### Work instruction
Transcribe the data exactly, stopping after the "The width and height of the screenshot is (768, 364)." line.

[Source data]
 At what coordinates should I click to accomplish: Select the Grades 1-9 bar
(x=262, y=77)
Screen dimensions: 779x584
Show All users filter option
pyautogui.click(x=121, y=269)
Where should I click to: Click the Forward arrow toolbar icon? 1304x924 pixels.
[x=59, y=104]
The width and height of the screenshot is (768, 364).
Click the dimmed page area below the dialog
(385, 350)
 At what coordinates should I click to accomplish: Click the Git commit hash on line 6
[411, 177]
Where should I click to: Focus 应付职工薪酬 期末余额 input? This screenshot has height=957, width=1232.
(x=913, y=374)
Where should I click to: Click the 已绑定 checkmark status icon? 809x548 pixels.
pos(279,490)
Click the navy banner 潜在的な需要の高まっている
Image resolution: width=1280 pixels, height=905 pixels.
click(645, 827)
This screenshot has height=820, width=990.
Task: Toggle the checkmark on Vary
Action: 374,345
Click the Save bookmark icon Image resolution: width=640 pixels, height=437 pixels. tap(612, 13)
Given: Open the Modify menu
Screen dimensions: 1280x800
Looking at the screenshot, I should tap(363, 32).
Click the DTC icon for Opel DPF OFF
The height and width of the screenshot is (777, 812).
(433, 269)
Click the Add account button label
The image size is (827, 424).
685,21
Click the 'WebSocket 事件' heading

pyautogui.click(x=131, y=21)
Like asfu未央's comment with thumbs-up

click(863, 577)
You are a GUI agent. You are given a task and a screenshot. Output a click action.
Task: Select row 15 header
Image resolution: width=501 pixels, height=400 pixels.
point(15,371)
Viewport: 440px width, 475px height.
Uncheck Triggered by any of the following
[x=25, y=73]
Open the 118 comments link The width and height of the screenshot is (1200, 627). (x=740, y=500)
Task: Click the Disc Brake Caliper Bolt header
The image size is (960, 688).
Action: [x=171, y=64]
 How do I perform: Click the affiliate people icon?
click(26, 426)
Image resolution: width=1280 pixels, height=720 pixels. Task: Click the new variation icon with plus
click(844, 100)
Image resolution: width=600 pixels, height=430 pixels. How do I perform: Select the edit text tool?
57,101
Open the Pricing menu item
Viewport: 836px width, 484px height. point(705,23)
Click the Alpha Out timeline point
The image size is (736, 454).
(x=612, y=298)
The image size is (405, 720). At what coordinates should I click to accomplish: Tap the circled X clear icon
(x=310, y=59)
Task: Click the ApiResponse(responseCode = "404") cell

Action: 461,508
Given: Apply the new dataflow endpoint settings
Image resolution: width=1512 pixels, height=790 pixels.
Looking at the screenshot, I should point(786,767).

### Final answer
 At what coordinates should I click to accomplish: Select the Grades 1-9 bar
(x=262, y=77)
Screen dimensions: 779x584
Show All users filter option
pyautogui.click(x=121, y=269)
Where should I click to: Click the Forward arrow toolbar icon? 1304x924 pixels.
[x=59, y=104]
The width and height of the screenshot is (768, 364).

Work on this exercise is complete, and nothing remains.